Records from a data collection:
┌──
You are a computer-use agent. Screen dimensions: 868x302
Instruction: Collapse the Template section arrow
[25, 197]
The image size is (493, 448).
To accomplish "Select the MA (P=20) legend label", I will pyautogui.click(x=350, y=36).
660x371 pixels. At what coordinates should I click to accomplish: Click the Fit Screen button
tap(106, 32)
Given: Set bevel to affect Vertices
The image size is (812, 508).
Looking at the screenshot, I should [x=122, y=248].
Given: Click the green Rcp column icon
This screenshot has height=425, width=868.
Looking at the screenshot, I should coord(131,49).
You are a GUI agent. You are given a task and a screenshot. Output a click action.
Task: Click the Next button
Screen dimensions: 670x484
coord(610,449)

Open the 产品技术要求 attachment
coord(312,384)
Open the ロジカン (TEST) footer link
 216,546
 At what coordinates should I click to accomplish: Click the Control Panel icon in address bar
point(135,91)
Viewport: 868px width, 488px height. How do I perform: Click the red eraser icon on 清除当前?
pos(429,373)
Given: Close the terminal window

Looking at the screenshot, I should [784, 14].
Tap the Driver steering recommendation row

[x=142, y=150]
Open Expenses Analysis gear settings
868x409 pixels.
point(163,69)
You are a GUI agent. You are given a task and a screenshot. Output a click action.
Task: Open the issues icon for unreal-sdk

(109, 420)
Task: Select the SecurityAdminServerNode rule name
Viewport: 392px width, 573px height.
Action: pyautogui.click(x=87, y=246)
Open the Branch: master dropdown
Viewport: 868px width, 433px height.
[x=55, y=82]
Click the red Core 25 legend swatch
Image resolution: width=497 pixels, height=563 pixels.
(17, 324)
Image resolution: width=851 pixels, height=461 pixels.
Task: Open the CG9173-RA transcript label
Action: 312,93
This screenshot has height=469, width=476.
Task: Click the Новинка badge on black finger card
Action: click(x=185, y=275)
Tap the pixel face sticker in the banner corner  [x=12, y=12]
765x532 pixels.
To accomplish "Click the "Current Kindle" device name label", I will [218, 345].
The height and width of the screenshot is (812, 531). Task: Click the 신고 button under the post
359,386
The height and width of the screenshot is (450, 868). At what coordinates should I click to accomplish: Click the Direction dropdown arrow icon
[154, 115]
└──
→ **PROBLEM**: The expected answer is every line in the data above that carries the string "name".

→ **ANSWER BELOW**:
Task: Select the SecurityAdminServerNode rule name
To accomplish "Click the "Current Kindle" device name label", I will [218, 345].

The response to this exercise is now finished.